C. G. : J’ai revisité les rushes un an après sa mort. J’ai commencé le montage toute seule, de manière intuitive, presque en association libre, dans une forme qui allait, je le sentais dès le départ, vers une forme poétique. Je suis aussi retournée dans les lieux qui ont marqué nos vies, pour filmer ces paysages de nature qui étaient pour elle mais aussi pour nous des espaces de refuge, de liberté et de poésie. La nature, très présente dans le film, symbolise les cycles de vie, de mort, de renaissance. Elle est à l’image de sa vie, avec ses tempêtes mais aussi ses surgissements presque magiques. La voix et le montage image n’ont cessé d’être travaillés en parallèle, l’un influençant l’autre, et ce jusqu’à la version finale. Le film est construit comme un poème, il lui ressemble.
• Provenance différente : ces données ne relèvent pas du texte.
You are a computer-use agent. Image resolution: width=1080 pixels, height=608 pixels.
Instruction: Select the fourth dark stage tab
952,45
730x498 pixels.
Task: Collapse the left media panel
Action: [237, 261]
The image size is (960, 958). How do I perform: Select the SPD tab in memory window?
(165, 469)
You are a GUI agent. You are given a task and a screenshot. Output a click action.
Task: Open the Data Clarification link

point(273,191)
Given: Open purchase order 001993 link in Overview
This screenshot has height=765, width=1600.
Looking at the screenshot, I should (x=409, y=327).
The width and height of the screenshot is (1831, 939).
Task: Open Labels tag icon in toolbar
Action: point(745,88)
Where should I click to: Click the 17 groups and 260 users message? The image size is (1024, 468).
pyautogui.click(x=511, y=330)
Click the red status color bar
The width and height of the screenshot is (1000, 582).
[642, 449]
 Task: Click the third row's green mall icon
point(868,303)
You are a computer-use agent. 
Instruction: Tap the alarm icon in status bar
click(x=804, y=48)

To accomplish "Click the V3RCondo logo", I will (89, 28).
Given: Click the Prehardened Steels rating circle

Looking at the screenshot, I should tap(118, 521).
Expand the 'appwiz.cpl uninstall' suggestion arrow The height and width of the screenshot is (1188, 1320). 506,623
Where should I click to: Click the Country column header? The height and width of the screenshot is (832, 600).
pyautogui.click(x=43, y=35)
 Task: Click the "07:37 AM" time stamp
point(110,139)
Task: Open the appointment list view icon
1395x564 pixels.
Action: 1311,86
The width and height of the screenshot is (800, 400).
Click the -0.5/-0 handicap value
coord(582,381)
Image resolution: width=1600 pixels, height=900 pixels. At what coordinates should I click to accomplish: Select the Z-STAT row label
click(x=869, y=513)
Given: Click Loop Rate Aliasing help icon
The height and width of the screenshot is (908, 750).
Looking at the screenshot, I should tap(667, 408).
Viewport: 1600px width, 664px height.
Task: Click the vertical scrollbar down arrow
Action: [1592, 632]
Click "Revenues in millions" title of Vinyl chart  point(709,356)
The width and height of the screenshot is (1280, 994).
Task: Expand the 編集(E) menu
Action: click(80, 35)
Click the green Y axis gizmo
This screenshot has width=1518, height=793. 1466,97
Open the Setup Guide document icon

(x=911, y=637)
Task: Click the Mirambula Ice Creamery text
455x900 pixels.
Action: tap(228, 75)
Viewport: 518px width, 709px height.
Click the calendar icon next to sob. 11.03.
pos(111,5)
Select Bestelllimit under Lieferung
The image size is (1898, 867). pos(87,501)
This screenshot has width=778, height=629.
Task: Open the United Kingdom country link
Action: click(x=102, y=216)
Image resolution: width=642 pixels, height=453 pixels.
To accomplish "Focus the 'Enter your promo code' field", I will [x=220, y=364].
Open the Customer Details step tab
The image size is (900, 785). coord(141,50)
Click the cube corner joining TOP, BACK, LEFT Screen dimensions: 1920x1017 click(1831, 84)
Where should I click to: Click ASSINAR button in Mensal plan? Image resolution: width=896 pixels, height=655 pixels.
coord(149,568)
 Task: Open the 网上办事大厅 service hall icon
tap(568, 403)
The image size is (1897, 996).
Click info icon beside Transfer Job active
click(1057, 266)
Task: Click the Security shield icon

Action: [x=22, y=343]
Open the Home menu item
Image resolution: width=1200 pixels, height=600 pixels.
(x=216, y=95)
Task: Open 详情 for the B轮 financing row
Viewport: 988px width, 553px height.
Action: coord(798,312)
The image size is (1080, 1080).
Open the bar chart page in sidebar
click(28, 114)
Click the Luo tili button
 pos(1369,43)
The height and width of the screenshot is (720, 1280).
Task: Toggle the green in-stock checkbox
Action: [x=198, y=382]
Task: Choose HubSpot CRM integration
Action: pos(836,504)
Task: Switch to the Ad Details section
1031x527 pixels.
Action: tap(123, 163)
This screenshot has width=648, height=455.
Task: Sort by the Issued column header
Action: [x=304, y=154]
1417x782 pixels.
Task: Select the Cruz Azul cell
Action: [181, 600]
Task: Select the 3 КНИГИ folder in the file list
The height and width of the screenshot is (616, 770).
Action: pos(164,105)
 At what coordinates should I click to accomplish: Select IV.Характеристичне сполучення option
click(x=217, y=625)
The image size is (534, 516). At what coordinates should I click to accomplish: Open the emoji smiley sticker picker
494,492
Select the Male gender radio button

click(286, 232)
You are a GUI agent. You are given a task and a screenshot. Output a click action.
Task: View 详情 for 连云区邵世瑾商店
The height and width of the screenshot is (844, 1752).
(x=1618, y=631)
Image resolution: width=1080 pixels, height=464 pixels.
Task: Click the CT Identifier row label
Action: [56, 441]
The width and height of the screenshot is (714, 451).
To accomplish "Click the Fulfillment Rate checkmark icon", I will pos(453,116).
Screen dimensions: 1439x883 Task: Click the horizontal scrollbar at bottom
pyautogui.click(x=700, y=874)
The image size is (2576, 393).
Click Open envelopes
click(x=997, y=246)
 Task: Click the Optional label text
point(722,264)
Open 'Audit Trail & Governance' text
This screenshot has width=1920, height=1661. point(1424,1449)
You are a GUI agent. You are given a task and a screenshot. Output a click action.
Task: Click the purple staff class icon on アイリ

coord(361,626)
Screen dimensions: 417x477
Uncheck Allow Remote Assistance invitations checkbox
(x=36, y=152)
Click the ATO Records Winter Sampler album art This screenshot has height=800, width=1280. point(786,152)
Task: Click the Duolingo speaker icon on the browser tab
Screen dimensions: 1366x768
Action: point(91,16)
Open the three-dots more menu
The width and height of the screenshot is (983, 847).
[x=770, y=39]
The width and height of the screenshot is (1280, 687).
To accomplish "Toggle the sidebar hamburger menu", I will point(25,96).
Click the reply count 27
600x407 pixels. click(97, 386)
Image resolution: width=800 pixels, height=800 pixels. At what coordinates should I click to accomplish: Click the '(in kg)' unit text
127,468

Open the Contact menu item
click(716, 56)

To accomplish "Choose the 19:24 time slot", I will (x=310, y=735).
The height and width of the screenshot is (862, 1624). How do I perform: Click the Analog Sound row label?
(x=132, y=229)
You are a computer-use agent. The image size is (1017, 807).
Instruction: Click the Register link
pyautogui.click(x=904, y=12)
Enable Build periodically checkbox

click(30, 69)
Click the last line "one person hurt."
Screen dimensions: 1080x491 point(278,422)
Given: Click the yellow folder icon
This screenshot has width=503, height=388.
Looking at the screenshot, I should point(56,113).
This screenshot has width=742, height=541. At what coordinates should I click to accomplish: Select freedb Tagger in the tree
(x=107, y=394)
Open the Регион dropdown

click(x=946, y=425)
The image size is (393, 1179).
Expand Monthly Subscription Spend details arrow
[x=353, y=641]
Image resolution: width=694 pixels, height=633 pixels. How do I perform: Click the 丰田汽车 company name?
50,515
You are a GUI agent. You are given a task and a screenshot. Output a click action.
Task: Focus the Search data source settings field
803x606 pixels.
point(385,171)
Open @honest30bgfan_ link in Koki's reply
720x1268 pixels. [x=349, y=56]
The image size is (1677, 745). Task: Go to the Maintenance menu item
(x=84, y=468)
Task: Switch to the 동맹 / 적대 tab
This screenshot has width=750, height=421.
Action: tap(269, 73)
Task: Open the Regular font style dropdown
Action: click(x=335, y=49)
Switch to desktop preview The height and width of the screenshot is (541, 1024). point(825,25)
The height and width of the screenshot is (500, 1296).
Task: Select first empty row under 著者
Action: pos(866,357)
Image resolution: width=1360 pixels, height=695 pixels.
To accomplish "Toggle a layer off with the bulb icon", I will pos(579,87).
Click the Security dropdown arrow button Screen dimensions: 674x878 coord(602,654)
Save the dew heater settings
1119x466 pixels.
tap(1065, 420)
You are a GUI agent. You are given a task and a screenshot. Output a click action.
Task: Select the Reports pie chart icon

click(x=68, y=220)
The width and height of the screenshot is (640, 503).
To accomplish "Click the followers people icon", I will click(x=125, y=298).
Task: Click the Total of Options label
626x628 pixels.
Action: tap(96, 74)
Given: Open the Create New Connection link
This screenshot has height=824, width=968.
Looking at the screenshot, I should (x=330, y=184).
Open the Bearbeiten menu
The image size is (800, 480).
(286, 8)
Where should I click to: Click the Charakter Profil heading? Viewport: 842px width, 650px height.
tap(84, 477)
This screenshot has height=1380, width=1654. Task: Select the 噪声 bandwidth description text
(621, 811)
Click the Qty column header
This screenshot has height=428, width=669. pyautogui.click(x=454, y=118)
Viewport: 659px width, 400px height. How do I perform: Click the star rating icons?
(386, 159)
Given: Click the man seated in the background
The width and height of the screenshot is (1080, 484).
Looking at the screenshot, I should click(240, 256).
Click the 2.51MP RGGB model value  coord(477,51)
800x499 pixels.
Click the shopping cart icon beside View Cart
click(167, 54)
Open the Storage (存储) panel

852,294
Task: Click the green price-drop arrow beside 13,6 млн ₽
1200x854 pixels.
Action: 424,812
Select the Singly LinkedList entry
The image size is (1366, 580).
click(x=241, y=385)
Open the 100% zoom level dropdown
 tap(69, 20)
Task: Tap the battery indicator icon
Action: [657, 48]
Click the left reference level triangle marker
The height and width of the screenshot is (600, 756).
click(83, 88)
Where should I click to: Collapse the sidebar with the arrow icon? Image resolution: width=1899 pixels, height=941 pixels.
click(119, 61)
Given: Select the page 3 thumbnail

C. : Combien de temps a duré la création du film ?
C. G. : L’idée a germé il y a dix ans, mais le tournage s’est intensifié à l’annonce de son cancer. A partir de là, ça a pris 5 ans au total.
C. : Avez-vous travaillé seule sur ce film ?
C. G. : Au début, oui, par nécessité mais également aussi car le geste de départ était instinctif. Puis j’ai replongé dans les rushes et le film s’est construit. Quand j’ai rencontré ma productrice Anne-Laure Guégan, j’avais déjà une version très solide du film. Nous avons grâce à cela obtenu des soutiens financiers pour terminer le film et m’entourer de Cécile Mavet pour l’écriture de la voix off, Lydie Wisshaupt-Claudel et Thomas Schira pour le montage et Mim pour le montage son. Leur regard a été précieux.
C. : En tant que cheffe opératrice, vous avez travaillé sur des films très intimes, où la rencontre et l’attention aux personnes sont centrales. Est-ce un choix délibéré ?
C. G. : J’ai vraiment aimé mon métier à partir du moment où j’ai compris que la caméra permettait de porter une attention privilégiée aux personnes filmées, de donner à ressentir ce qu’elles vivent. C’est pour cela que je suis attirée par les films intimes.
C. : Votre premier film, Il fait nuit dehors, co-réalisé avec Léa Tonnerre, explore aussi cette idée de résistance et de création malgré les difficultés. Y a-t-il un fil conducteur avec L’Éclipse de la lune rouge ?
C. G. : Oui, il y a un point commun : montrer comment, malgré les systèmes de domination, les personnes arrivent à trouver des contre-pouvoirs, à résister et à créer des espaces de beauté et de liberté. Ces espaces, personne ne peut les leur enlever.
C. : Votre parcours de cheffe op a-t-il préparé le terrain pour L’Éclipse de la lune rouge ?
C. G. : Absolument. Tout ce que j’avais appris avant m’a permis de poser ce regard attentif et reconnaissant sur ma mère. J’avais déjà posé ce regard sur d’autres personnes, dans d’autres films. Avec elle, c’était une urgence : comprendre sa souffrance, briser le cycle de la violence, et choisir ce qu’on transmet.